“Aim to catch bigger fish under international criminal law"
Although all eyes are on the International Criminal Court for prosecuting such international crimes as war crimes, crimes against humanity, and genocide – a recent and notable case in point being the warrant issued for Russian president Putin’s arrest – the future of international criminal law lies in national law. This is what Professor of Criminal Law and Procedure Elies van Sliedregt will argue in her inaugural address on Friday, March 31. She advocates a more proactive prosecution policy in collaboration with EU Member States to catch bigger fish.
Most perpetrators of international crimes are prosecuted and tried before national courts. But to what degree are national legal regimes equipped to deal with such crimes and their perpetrators?

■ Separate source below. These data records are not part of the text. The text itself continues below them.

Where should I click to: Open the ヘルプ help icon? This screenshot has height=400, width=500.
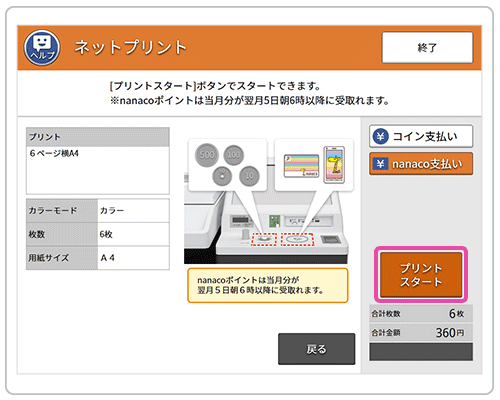pos(42,47)
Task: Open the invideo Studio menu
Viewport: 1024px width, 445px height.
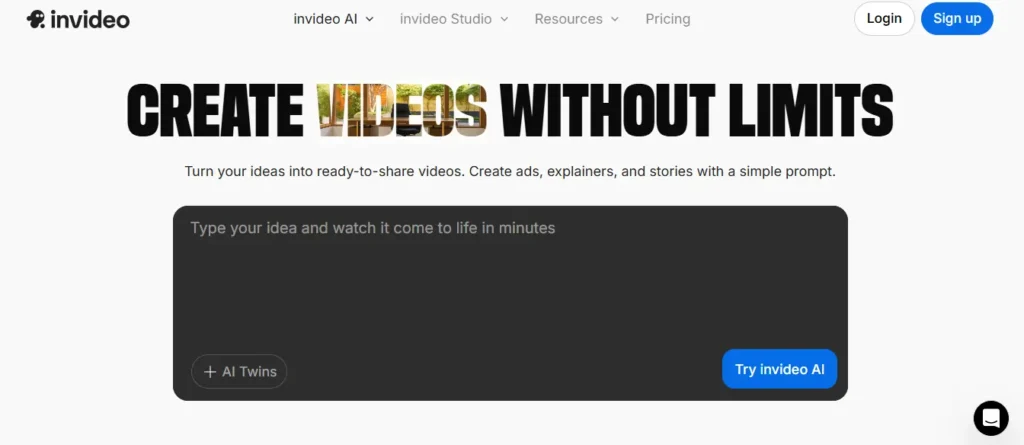Action: coord(446,19)
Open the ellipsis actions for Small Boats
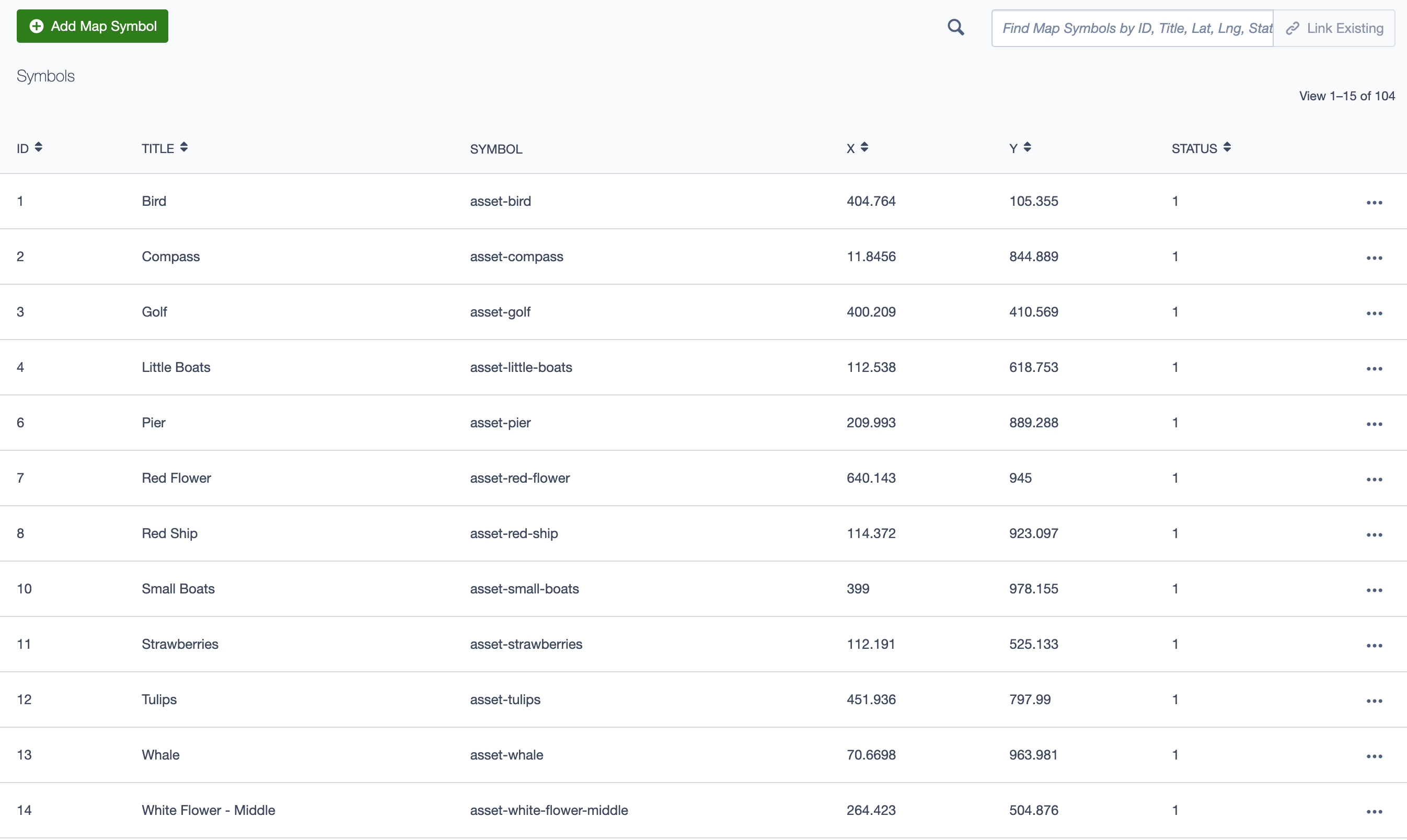This screenshot has width=1407, height=840. 1375,590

How much room is there for couleur locale in setting out prosecution policy, and do international punishment objectives guide sentencing?
These issues go to the essence of international criminal law (ICL). Ever since its inception, the sui generis character of ICL, which some claim deviates from regular, national criminal law, has been a subject of debate – not only because of its international origins and political context, but also and especially because of the nature of the offences concerned: seriously reprehensible crimes that arouse deep moral indignation.

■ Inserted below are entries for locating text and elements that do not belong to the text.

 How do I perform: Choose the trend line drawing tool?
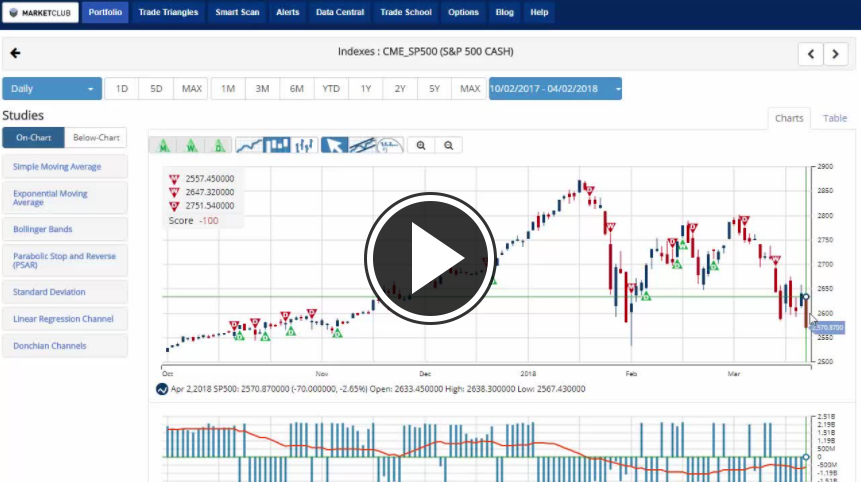click(x=362, y=145)
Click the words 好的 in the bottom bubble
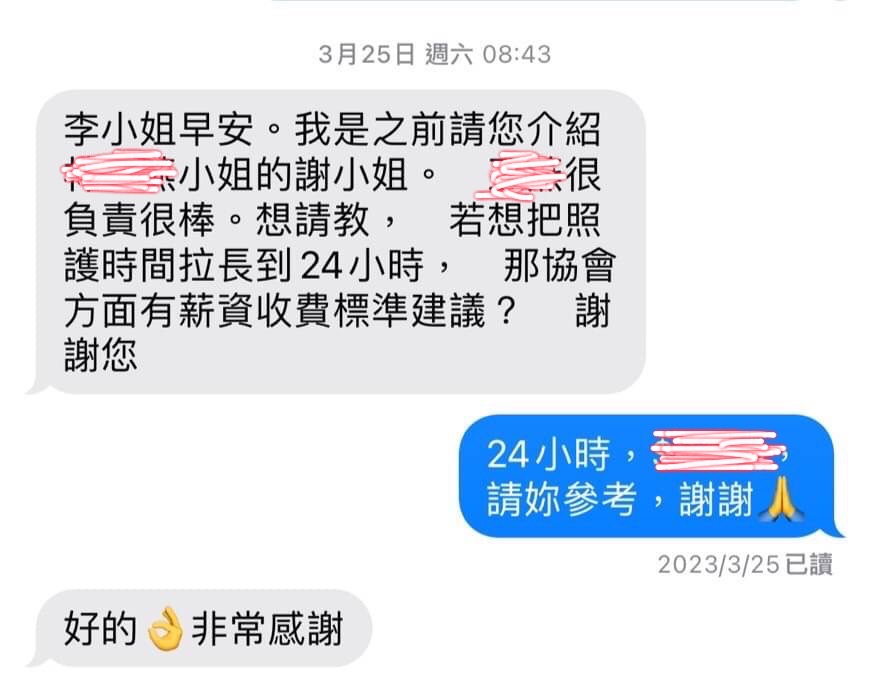 click(x=100, y=629)
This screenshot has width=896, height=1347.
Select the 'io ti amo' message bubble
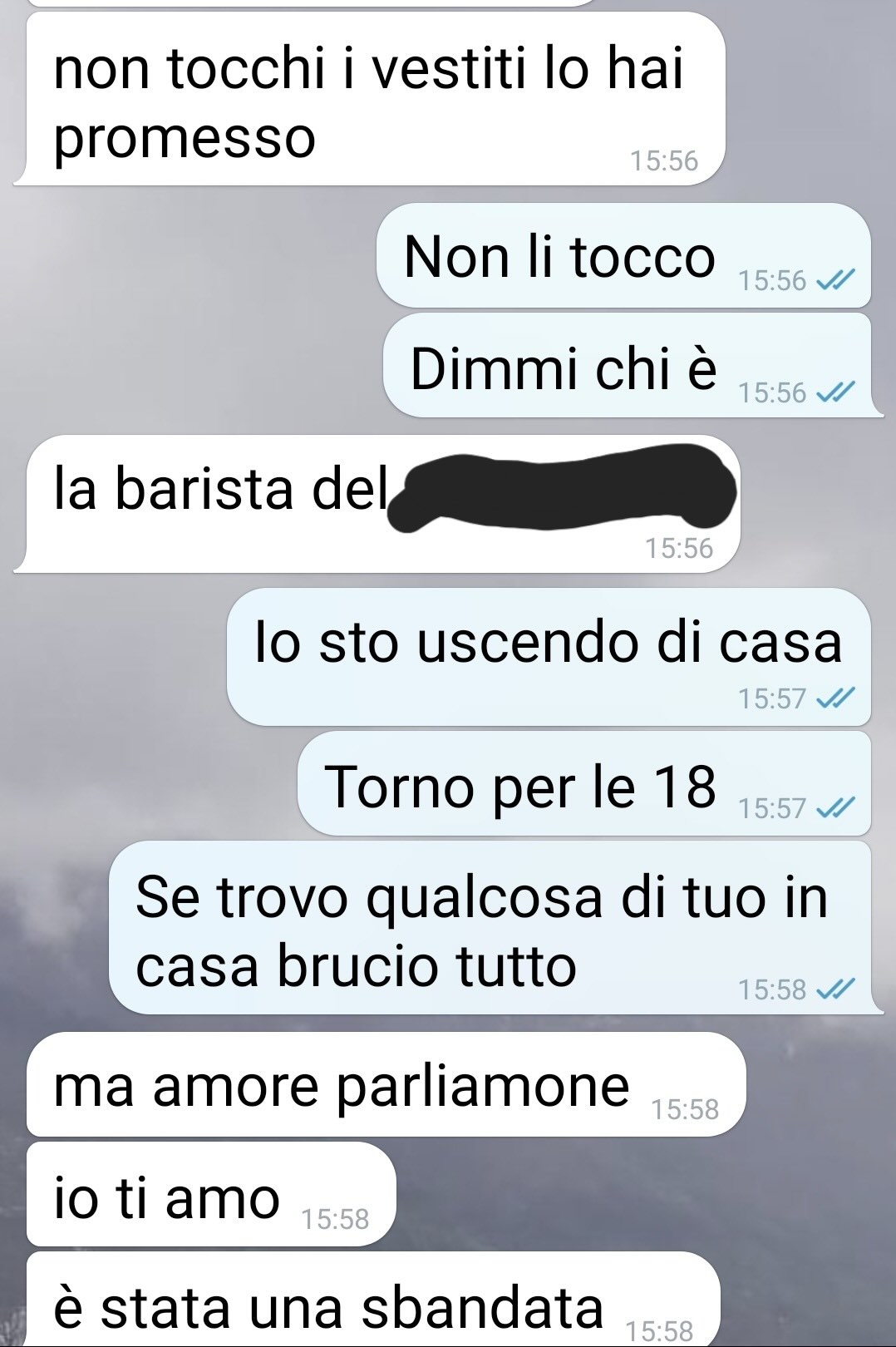click(211, 1195)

In her address, van Sliedregt explores the sui generis premise and how it impacts on criminal prosecution in the Netherlands. She looks at the current practice of criminal prosecution of international crimes: how it mostly targets non-Dutch national who arrive in the Netherlands as refugees but since some years now also so-called foreign fighters (Dutch ISIS sympathizers). Discussing the immigration law component of prosecution policy, she advocates a policy that is more proactive, aims to catch bigger fish, and is well coordinated in collaboration with other EU Member States.

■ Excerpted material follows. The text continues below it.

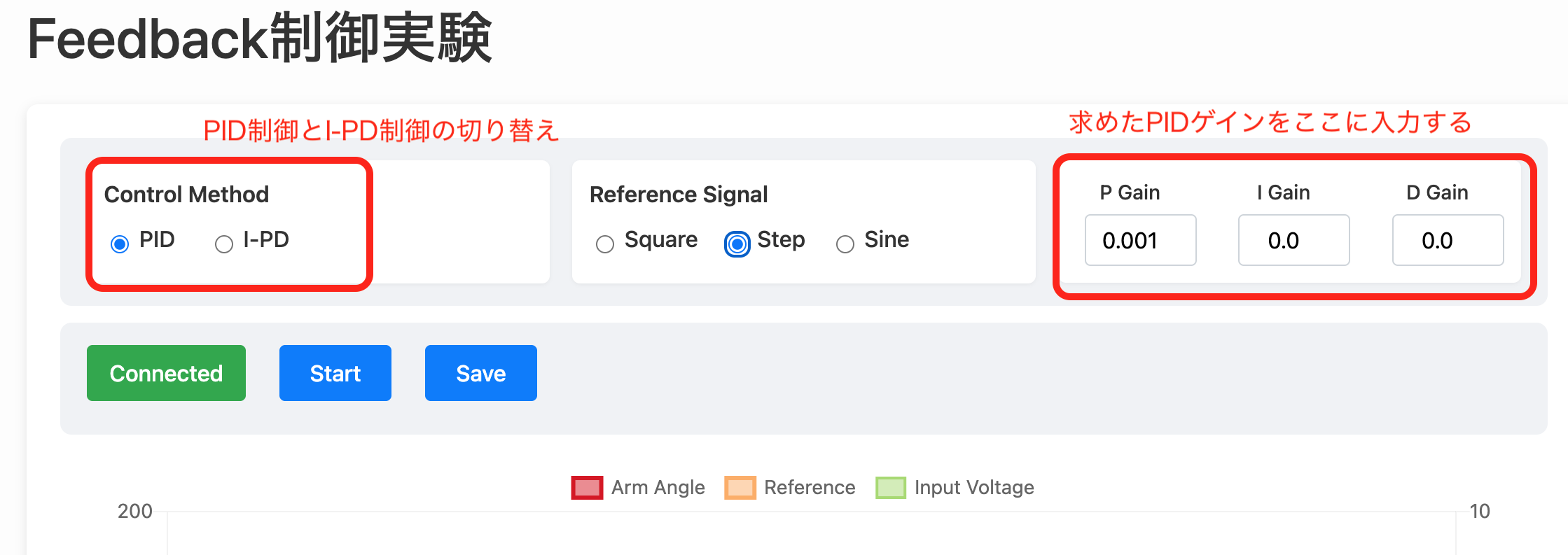Click the Input Voltage legend label

974,488
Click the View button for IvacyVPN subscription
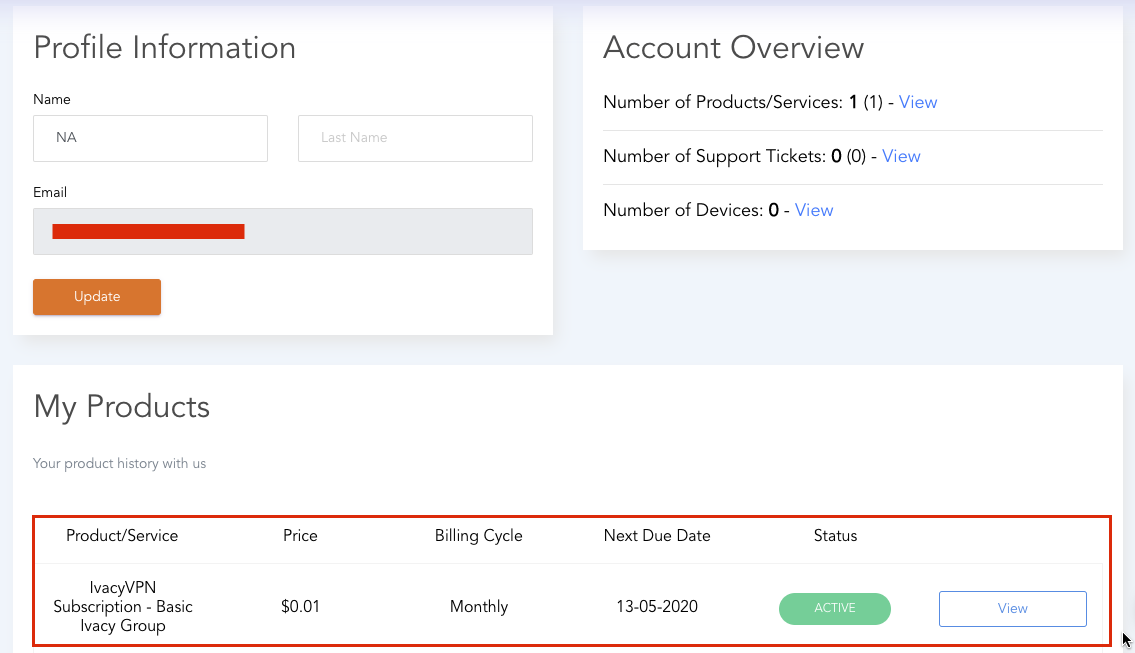This screenshot has width=1135, height=653. coord(1012,608)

Professor Elies van Sliedregt has been Professor of Criminal Law and Procedure at Tilburg Law School since November 2021. She studied Italian and Law at Utrecht University. In 2003, she obtained a doctorate in criminal law at Tilburg University and since worked as a researcher and lecturer at Utrecht University and Leiden University, and at VU Amsterdam, where she also served as Dean of its School of Law and as its Vice-Rector. In addition, from 2006 to 2010, she was a deputy judge at the Amsterdam District Court. In 2016, she was appointed Professor of International and Comparative Criminal Law at the School of Law of Leeds University (UK), where she was also Director of the Centre for Criminal Justice Studies (CCJS). She has held guest research positions at academic institutions and universities in the Netherlands (NIAS), Italy, the UK, Canada, and Australia, and she was recently appointed to the Supervisory Board of the British Institute of International and Comparative Law (BIICL) in London.
Van Sliedregt is the recipient of several awards and prestigious research grants, including the 2006 Modderman Award and the 2008 J.C. Ruigrok Award for her PhD thesis, an NWO Veni grant, an NWO Vidi grant, and in 2022 an ERC Advanced Grant for the project Building a Global Criminal Justice System at the Domestic Level. From 2008 to 2013, she was a member of the KNAW Young Academy. To date, nine of her PhD students have obtained their doctorates and she is currently supervising six more.
Professor Elies van Sliedregt will deliver her inaugural address in the Tilburg University Auditorium on Friday, March 31, 2023 at 16:15 hrs. The title of her address is Uitzonderlijk strafrecht (exceptional criminal law) and the address will be livestreamed.